Reports from the Economic Front

a blog by Marty Hart-Landsberg

Toxic Credit Card Debt-Part II

Credit card companies have made lots of money shoveling out cards to anyone they could find and then charging them high and hidden fees and astronomical interest rates.

Weren’t they worried that people might not be able to pay?

Well, yes and no.  One reason for the “no” is that the credit card companies took a page out of the mortgage lenders playbook.  As Arianna Huffington explains:

In another example of Wall Street “creativity,” credit card debt is routinely bundled together into “credit-card receivables” and sold to investors — often pension funds and hedge funds. Securities backed by credit card debt is a $365 billion market. This market motivated credit card companies to offer cards to risky borrowers and to allow greater and greater amounts of debt.

As households find themselves unable to meet their credit card payments, those institutions that bought the “receivables” will find themselves holding worthless assets.  In other words, we face a rerun of the mortgage toxic asset crisis, a crisis that we have yet to solve.  This will only drive our economy deeper into recession—no doubt encouraging the government to provide more bailouts.

Trends certainly provide reason for concern.  Bloomberg.com reports that:

At Charlotte, North Carolina-based Bank of America, the largest U.S. lender by assets, 7.8 percent of credit-card accounts were delinquent in February by more than 30 days, according to Bloomberg data. That’s up from 5.9 percent last August.
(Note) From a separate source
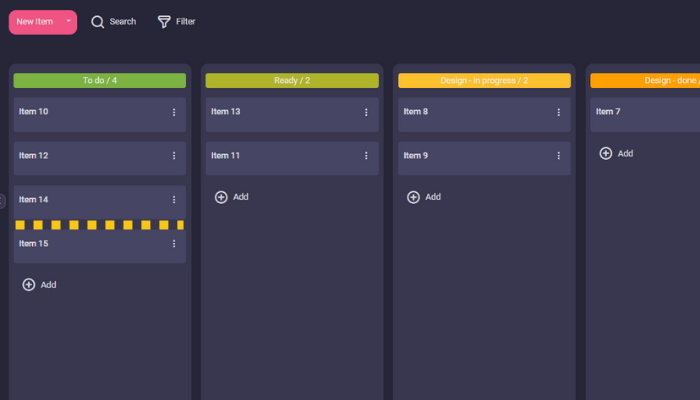The width and height of the screenshot is (700, 400).
Task: Add card to Design in progress column
Action: (424, 197)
Delinquencies are jumping throughout the industry in tandem with unemployment, which reached a 25-year high of 8.5 percent in March.

Charge-offs, which are loans that banks don’t expect to be repaid, increased to an average of 8.02 percent in February from 4.53 percent a year earlier.

The fact that credit card companies have responded to these trends by raising fees and interest rates only makes the situation worse.  Growing worried, the Federal Reserve has decided to put limits on the ability of credit card companies to raise rates on existing credit balances.  Sounds good, but its initiative will not take effect until July 2010!

Something a little bolder is in order.